The GIGABYTE H370N WiFi Review: Mini-ITX with HDMI 2.0 and 802.11ac Wave 2
by Joe Shields on June 21, 2018 9:01 AM EST- Posted in
- Motherboards
- Intel
- Gigabyte
- Mini ITX
- Core 8th Gen
- Coffee Lake
- H370
CPU Performance, Short Form
For our motherboard reviews, we use our short form testing method. These tests usually focus on if a motherboard is using MultiCore Turbo (the feature used to have maximum turbo on at all times, giving a frequency advantage), or if there are slight gains to be had from tweaking the firmware. We leave the BIOS settings at default and memory at JEDEC for the supported frequency of the processor for these tests, making it very easy to see which motherboards have MCT enabled by default.
Rendering - Blender 2.78: link
For a render that has been around for what seems like ages, Blender is still a highly popular tool.
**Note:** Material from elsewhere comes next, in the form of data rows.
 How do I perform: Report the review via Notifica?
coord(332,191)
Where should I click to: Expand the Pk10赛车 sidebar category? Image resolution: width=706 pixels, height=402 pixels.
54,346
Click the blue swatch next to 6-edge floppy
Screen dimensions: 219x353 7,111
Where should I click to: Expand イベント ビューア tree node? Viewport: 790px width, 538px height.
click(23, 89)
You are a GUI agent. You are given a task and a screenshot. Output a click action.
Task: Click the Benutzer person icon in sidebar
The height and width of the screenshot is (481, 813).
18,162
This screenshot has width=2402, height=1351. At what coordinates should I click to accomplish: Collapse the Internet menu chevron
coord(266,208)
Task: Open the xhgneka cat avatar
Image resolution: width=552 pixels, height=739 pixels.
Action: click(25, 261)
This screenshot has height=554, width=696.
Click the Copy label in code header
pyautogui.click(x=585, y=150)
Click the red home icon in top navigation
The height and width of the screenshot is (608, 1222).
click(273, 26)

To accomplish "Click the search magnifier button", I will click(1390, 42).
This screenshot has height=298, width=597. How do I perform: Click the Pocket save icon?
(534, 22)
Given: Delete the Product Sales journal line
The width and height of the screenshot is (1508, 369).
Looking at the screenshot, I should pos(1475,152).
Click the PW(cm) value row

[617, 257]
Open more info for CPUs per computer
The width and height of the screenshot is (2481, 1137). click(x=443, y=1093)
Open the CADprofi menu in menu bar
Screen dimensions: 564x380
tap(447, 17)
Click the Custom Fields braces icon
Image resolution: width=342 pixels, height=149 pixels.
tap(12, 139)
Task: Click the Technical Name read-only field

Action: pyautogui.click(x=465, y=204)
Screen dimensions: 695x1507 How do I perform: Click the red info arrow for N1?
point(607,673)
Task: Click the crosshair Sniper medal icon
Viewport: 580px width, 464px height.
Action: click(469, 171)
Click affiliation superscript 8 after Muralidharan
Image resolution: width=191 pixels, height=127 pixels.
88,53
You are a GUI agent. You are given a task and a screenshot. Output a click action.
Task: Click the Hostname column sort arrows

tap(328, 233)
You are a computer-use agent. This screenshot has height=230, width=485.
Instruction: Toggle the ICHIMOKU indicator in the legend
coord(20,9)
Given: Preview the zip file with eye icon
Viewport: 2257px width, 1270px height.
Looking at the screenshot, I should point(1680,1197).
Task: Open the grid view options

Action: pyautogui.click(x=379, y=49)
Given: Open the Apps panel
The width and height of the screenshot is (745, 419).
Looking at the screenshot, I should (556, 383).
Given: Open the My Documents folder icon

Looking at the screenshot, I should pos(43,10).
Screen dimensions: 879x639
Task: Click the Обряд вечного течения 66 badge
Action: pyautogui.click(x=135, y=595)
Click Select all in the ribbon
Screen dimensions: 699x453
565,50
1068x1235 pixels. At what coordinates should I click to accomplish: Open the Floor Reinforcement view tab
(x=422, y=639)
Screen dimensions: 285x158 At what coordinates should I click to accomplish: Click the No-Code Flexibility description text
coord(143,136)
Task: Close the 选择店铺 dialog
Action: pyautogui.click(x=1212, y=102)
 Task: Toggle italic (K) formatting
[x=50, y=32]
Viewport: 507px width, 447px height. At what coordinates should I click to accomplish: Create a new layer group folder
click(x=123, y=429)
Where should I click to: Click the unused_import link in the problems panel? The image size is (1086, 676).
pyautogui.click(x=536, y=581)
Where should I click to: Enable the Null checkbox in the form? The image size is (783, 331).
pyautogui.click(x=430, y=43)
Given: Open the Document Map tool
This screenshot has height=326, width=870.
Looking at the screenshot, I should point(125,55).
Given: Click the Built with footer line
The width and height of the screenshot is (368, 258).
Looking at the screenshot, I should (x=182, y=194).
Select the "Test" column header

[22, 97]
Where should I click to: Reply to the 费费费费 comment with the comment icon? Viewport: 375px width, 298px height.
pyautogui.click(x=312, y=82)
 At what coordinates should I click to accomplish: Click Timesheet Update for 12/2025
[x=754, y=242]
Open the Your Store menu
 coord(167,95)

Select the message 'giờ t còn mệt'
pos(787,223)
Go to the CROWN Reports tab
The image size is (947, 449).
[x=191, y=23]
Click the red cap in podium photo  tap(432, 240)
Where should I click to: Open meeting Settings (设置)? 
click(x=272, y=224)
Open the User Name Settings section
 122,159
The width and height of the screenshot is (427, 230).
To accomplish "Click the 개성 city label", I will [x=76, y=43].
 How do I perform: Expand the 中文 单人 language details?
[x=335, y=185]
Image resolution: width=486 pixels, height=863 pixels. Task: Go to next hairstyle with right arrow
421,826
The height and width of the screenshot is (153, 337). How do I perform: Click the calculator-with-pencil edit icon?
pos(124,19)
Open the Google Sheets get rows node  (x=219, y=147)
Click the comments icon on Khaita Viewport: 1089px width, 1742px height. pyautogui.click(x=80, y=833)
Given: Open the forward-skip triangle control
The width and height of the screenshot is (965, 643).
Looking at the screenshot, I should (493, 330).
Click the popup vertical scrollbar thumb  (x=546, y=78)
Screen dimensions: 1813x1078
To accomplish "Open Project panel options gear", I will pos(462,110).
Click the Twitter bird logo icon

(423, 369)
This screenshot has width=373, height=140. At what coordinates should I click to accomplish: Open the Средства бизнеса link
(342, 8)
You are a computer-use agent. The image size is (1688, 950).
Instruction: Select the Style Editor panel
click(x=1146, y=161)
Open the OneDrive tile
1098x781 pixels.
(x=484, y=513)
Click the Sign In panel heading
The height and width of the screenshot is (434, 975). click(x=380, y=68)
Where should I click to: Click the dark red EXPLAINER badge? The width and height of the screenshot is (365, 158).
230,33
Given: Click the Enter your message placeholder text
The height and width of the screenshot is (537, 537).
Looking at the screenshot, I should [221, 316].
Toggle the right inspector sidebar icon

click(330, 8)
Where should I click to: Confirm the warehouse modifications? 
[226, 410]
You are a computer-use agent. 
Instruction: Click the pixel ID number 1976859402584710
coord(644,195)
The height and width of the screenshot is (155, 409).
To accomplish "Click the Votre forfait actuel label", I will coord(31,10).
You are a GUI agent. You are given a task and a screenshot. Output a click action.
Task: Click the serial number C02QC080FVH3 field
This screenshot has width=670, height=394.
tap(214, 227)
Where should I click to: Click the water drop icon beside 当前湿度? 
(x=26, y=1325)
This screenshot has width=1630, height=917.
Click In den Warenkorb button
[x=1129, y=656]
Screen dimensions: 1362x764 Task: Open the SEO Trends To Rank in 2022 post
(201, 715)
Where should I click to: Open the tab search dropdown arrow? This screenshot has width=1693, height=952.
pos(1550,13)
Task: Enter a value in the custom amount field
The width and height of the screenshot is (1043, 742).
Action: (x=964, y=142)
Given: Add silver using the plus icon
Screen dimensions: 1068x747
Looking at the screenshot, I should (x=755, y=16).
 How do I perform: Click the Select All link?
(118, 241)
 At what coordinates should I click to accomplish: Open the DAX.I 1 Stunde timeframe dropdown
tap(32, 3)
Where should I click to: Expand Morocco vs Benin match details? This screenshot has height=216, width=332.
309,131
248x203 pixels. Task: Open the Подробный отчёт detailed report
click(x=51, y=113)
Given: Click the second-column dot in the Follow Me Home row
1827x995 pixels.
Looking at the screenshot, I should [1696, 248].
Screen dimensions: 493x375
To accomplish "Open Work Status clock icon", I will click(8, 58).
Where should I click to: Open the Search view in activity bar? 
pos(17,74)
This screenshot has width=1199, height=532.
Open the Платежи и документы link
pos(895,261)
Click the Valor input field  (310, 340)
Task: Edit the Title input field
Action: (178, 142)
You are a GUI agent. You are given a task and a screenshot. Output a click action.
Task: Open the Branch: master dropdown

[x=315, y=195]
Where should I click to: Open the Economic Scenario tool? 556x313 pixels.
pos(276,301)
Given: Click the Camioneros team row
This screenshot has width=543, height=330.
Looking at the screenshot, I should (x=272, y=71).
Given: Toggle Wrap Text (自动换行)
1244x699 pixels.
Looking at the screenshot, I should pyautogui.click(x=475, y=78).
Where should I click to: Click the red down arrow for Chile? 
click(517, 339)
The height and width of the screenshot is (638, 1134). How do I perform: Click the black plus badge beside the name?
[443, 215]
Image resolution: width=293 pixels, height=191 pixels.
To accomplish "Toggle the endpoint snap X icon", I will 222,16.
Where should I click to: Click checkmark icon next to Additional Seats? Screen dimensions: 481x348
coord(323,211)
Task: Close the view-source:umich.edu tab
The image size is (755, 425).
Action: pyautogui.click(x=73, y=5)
We managed to wrap up a standard workload into the February 5 nightly build of Blender and measure the time it takes to render the first frame of the scene. Being one of the bigger open source tools out there, it means both AMD and Intel work actively to help improve the codebase, for better or for worse on their own/each other's microarchitecture.
The H370N WIFI completed the Blender benchmark in 312 seconds. This result is a bit slower than the main grouping by a couple seconds. The range of results spans a range of around 4% from the fastest to slowest with the majority of results hovering around the 306s median.
Rendering – POV-Ray 3.7: link
The Persistence of Vision Ray Tracer, or POV-Ray, is a freeware package for as the name suggests, ray tracing. It is a pure renderer, rather than modeling software, but the latest beta version contains a handy benchmark for stressing all processing threads on a platform. We have been using this test in motherboard reviews to test memory stability at various CPU speeds to good effect – if it passes the test, the IMC in the CPU is stable for a given CPU speed. As a CPU test, it runs for approximately 1-2 minutes on high-end platforms.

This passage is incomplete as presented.